Scheer’s big ideas still need numbers to back them up


Heavy on symbolism, light on detail.

Conservative Leader Andrew Scheer left Parliament Hill on Thursday for Toronto’s financial district to roll out his proposals for Canada’s economy, the second in a series of policy speeches meant to define his campaign to become the next prime minister.

He evoked the memory of gold magnate Peter Munk, who fled the Nazi invasion of his native Hungary to eventually come to Canada and become one of this country’s richest and most influential businessmen.

He flagged his own middle-class upbringing and gave a hat-tip to the suburbs of Toronto. He spoke of his parents having to make tough choices to make ends meet.

The message, of course, was that a Conservative government would get out of the way and allow regular Canadians to pull themselves up by their bootstraps like Munk, contributing greatly to the growth of the country. The Liberals, on the other hand, meddle with business and taxpayers’ money, to the detriment of the prosperity and fiscal health of the country.
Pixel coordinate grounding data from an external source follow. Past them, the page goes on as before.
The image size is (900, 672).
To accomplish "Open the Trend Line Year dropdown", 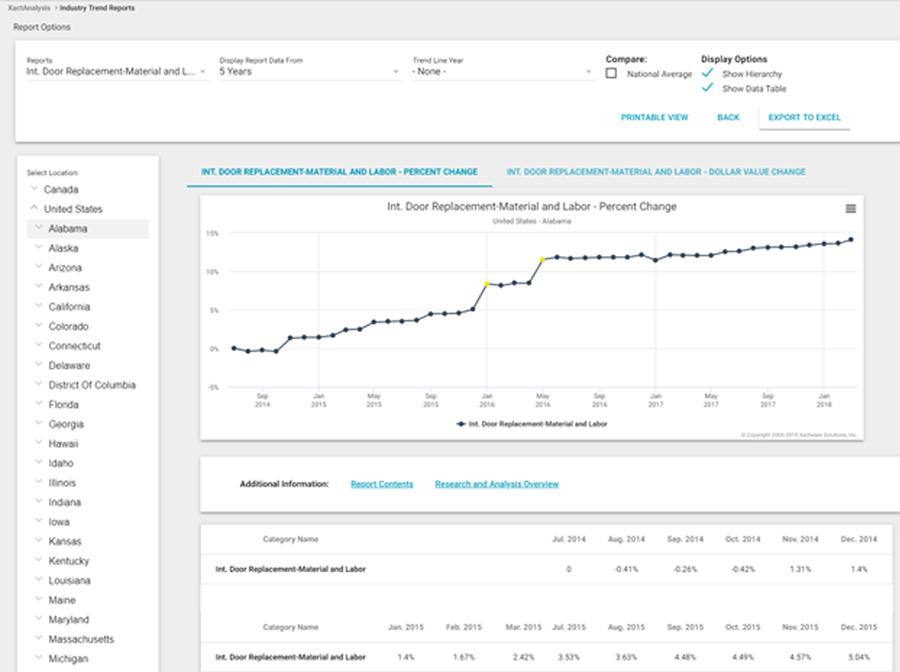I will tap(502, 72).
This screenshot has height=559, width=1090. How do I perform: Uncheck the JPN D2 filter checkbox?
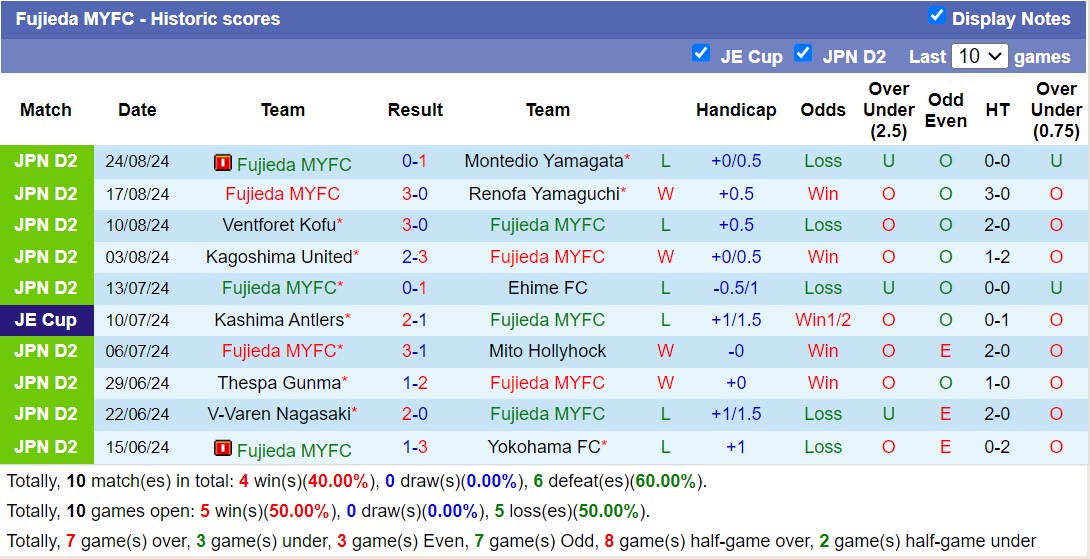click(803, 53)
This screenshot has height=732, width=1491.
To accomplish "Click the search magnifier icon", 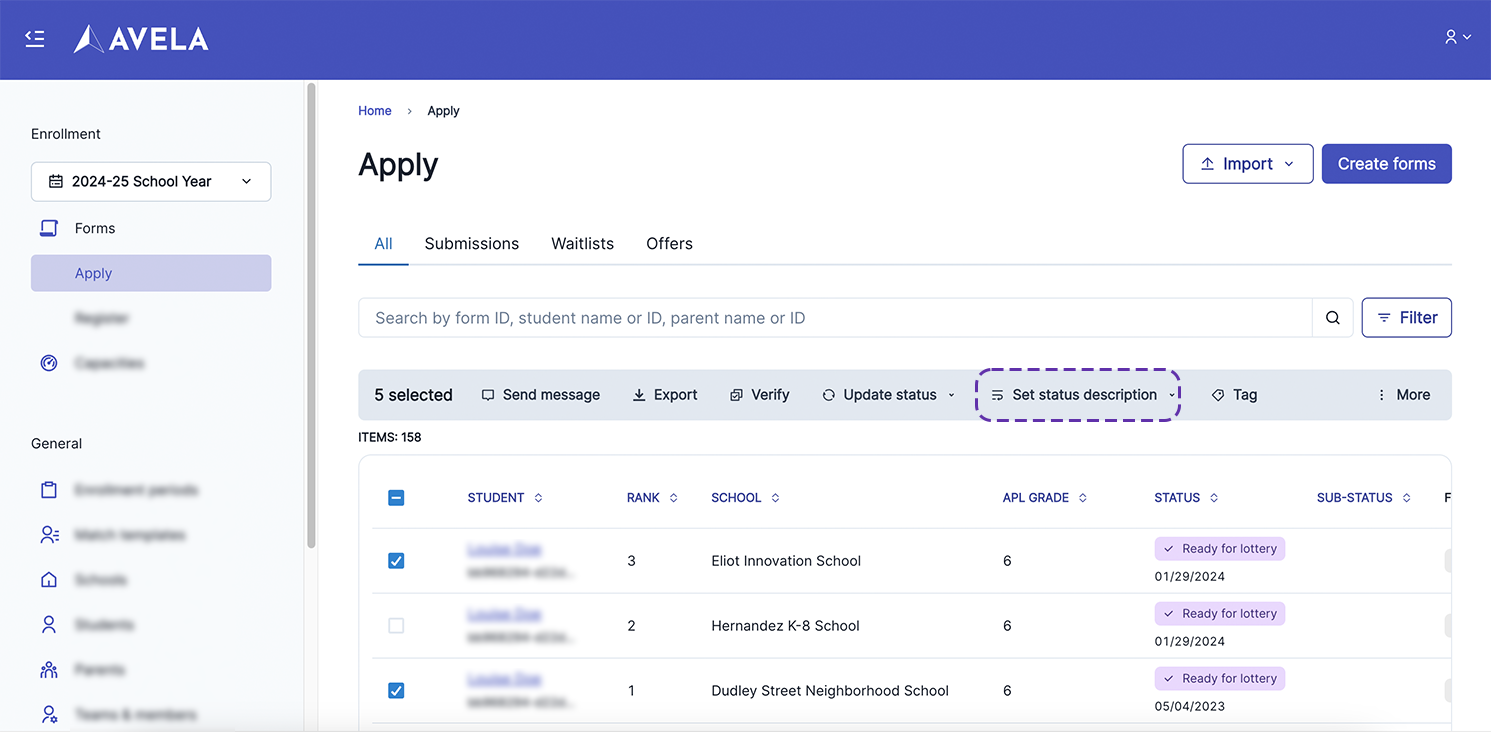I will [x=1332, y=318].
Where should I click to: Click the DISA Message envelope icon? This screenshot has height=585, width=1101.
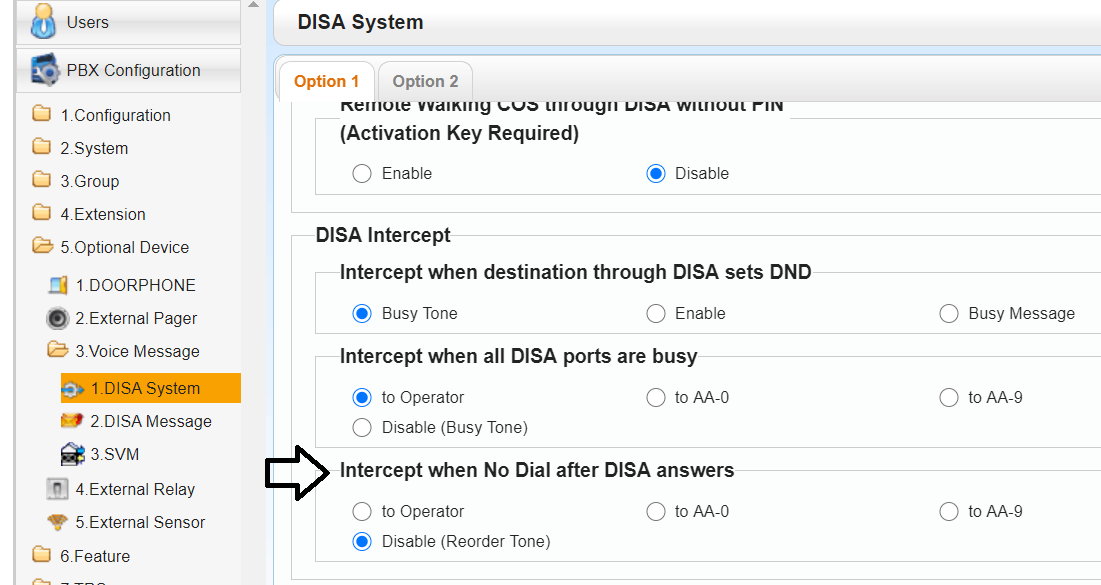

“Canada must be a place where no ambition is too big, where no dream is out of reach, and where no government will stand in the way of people working hard to get ahead,” Scheer said.

The vision and its framing were unmistakably Conservative and a contrast to his political foes, setting the stage for an election-campaign showdown over the role of government in the country’s economic activity.

Scheer sketched out an energy-centric plan that would see growth hinging on an east-to-west corridor for energy resources, and making Canada energy-independent by 2030. Innovation and entrepreneurial spirit would be unleashed through the removal of red tape and the advent of smaller government. Government spending would be responsible, with all new initiatives funded from savings found elsewhere. He would have a lighter hand on real estate markets.

And indeed, the emphasis on energy independence, market-driven growth and smaller government differs greatly from the Liberals’ focus on government-led and deficit-financed initiatives that have come to dominate Justin Trudeau’s fiscal and economic policy. Government spending on infrastructure, picking winners for taxpayer-funded investment, and a noted willingness to use taxation and regulation to solve problems ranging from the real-estate market to controlling greenhouse-gas emissions would not be the Conservative way.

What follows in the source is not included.